There is an amazing negative price of natural gas in Europe. The storage has exploded and has not arrived: the infrastructure is too weak
While the price of natural gas in the U.S. state of Texas fell into negative territory this week, the price of natural gas in high-frequency trading in Europe also turned negative at about the same time. Europe and the United States, which are suffering from natural gas shortages, are now absurdly having no one to take over.
Natural gas prices at the Waha Center in the U.S. Permian Basin fell 85% to close at $0.41 per million British thermal units on Monday, and fell further to around -$2 per million British thermal units on Tuesday.
Also on Monday, the spot price of European Dutch natural gas futures TTF (ICE Endex Next Hour) once fell to -15.78 euros, a record low. Settled every 60 minutes, the contract is primarily used as a risk management tool for high-frequency natural gas traders, but is not a European benchmark.
The reason for this dramatic situation in Europe and the United States at the same time is the problem of storage. The natural gas pipelines in the Permian Basin of the United States cannot be transported out due to the full load, and can only be accumulated in the Permian Basin; in Europe, because the gas storage facilities of various countries are close to full capacity, a large number of LNG tankers are congested in the ports of the Spanish Sea , which cannot be unloaded.
Trouble with refilling
Due to sanctions on Russia, European countries have been buying natural gas globally since the summer to prepare for the following winter.
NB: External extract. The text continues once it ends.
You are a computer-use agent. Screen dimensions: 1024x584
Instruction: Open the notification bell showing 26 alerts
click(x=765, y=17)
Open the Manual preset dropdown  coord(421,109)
At the tireless urging of the European Union, energy companies and governments are spending huge sums of money to fill up various gas storage facilities within their borders. At present, the average gas storage level in the EU has reached 93.4%, and the natural gas storage level in Germany has reached 97.5%.
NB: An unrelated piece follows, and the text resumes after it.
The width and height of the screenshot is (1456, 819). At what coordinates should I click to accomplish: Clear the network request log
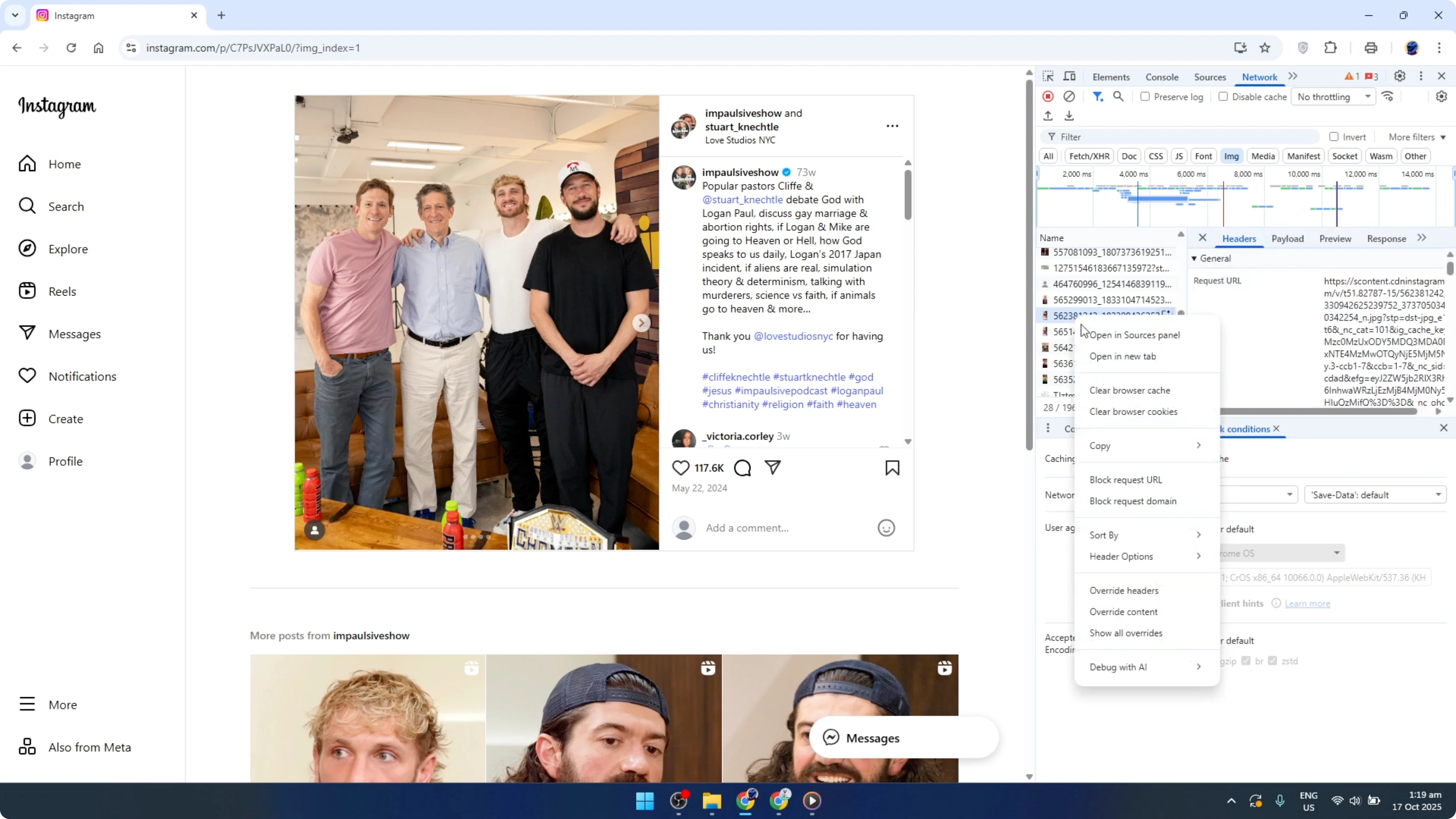[1069, 96]
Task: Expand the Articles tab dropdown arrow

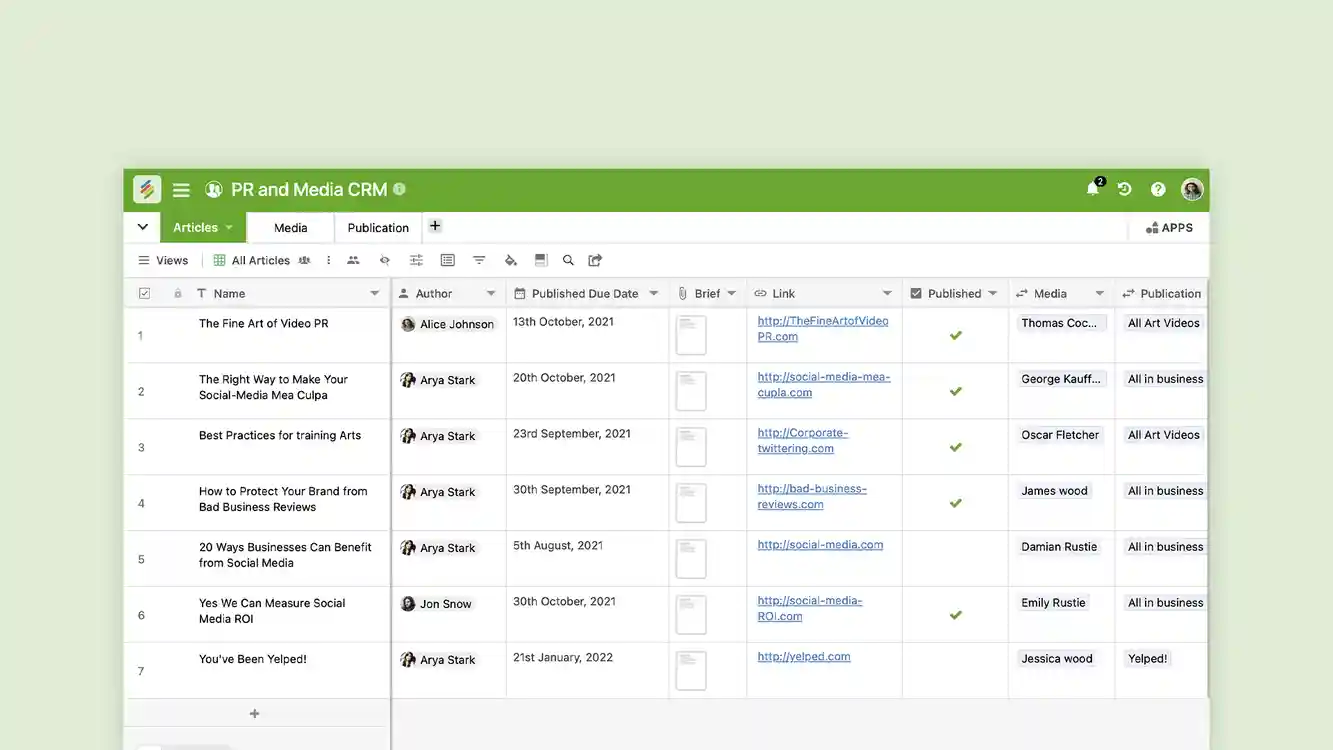Action: coord(227,227)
In addition to near-full storage levels, there is a huge amount of LNG heading to Europe.
According to statistics, Europe is expected to welcome 82 liquefied natural gas (LNG) ships this month. At present, about 60 LNG ships are sailing to or have reached northwestern Europe, the Mediterranean Sea and the Iberian Peninsula, while there are about 35 LNG ships. It is sitting idle outside Spanish ports because it cannot be unloaded.
This is also the main reason for the negative price of natural gas in Europe. Due to the lack of available storage space, sellers are now desperate for someone to take over the shipment, so they have to pay to sell it, just to get rid of it. Ultra-short-term spot prices also plummeted as a result.
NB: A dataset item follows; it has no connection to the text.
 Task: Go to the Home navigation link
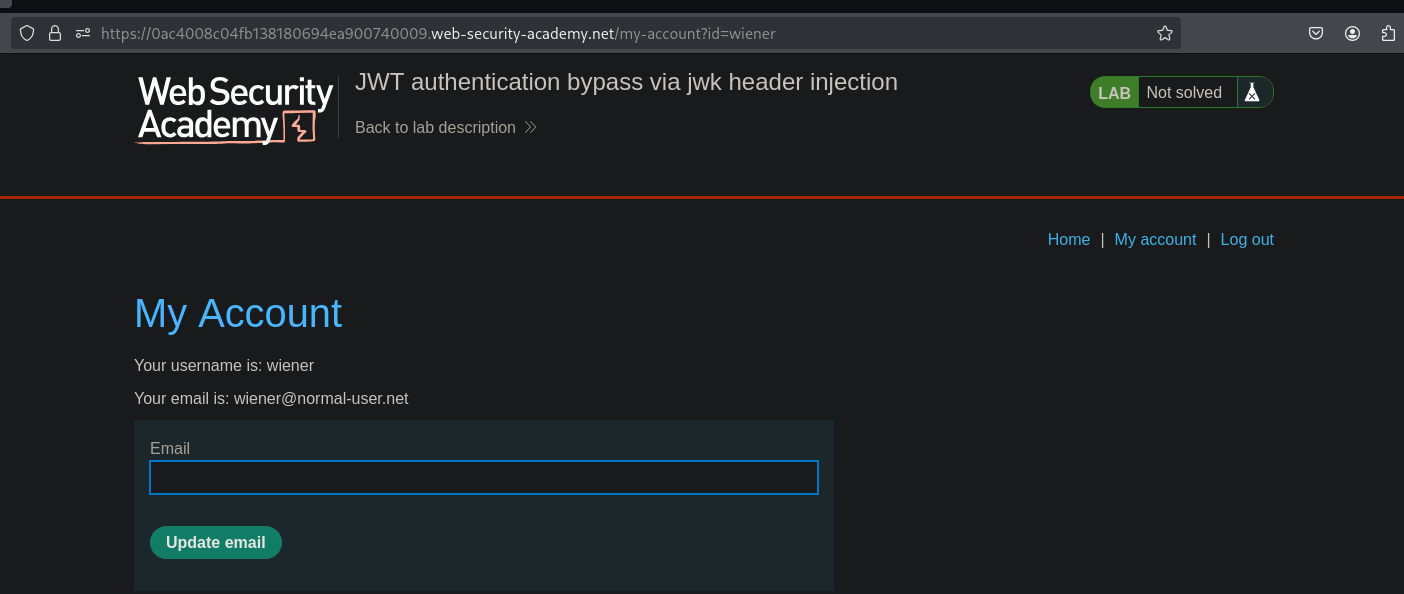pos(1068,240)
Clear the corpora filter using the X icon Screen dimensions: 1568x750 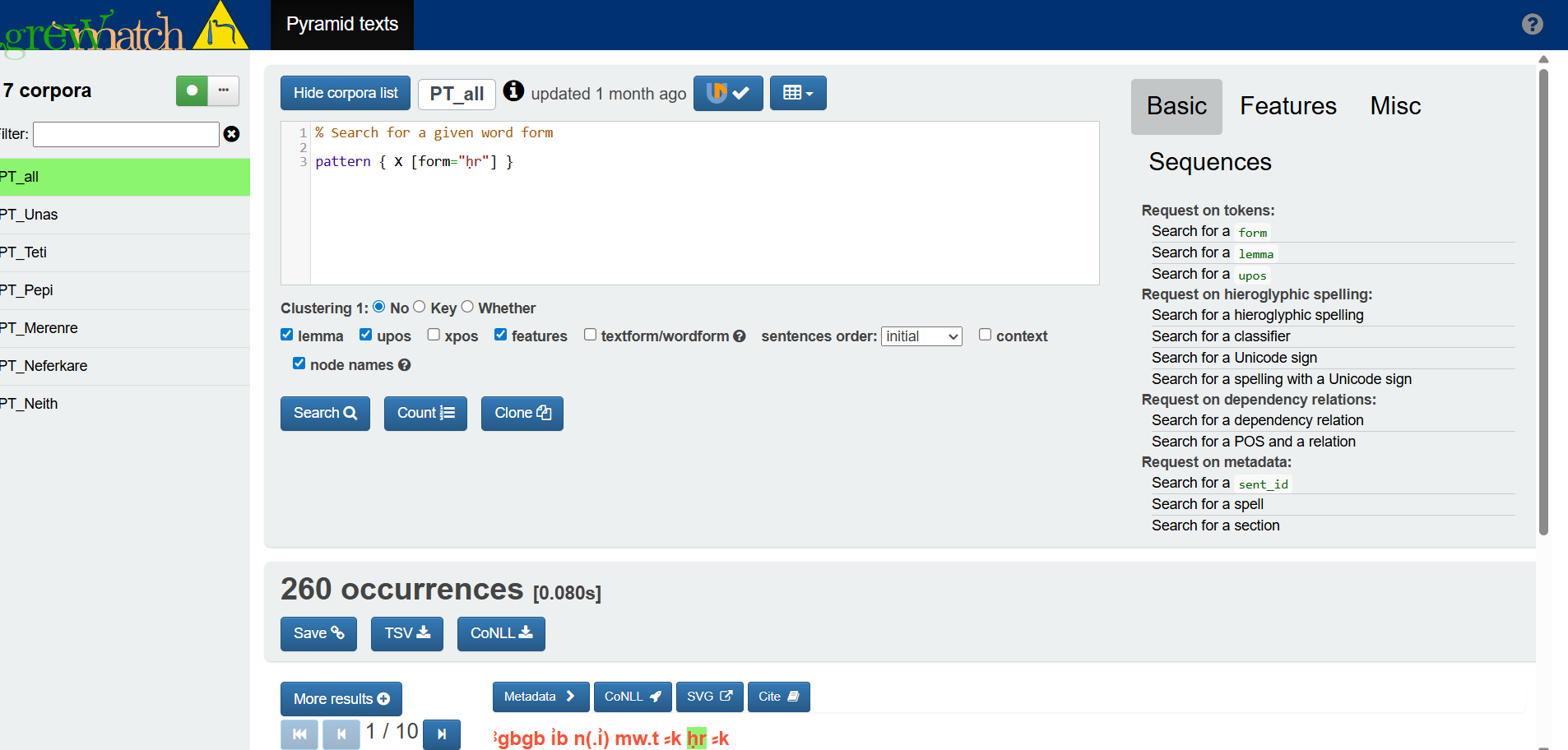tap(231, 134)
In April 2020, the futures price of U.S. WTI crude oil for delivery next month plunged 306% in one day to close at -$37/barrel. The main reason for its negative price is the severe lack of storage and offloading capacity due to the Covid-19 pandemic, forcing speculative traders to significantly reduce their long positions.
More seriously, WTI crude oil futures are often heavily traded by institutional and retail investors and are generally referenced as the benchmark price for U.S. oil. However, the negative price range of TTF futures this time is relatively small, only abnormal in the futures of high-frequency traders, and the TTF next month contract, which is the benchmark price, is unlikely to have negative prices.
The Dutch benchmark TTF natural gas price closed at 99.79 euros as of Oct. 25, down more than 70 percent from the year’s high of 339 euros.
While the benchmark price is positive, its price action and the negative price for next-hour contracts point to a huge flaw in the European gas market: infrastructure.
Even if European scientists say Europe is unlikely to experience a cold winter this winter, but a mild winter, Europe will still be in a natural gas shortage situation until next spring. So the EU needs to store as much gas as possible, but the scary thing is that the storage capacity is nowhere near keeping up with the EU’s consumption.
On the other hand, shipowners are still reluctant to divert to other markets, such as Asia, even if a large number of ships are blocked in European waters. This situation may also indicate that shipowners are more convinced that there is a possibility of soaring natural gas prices in Europe in the short term.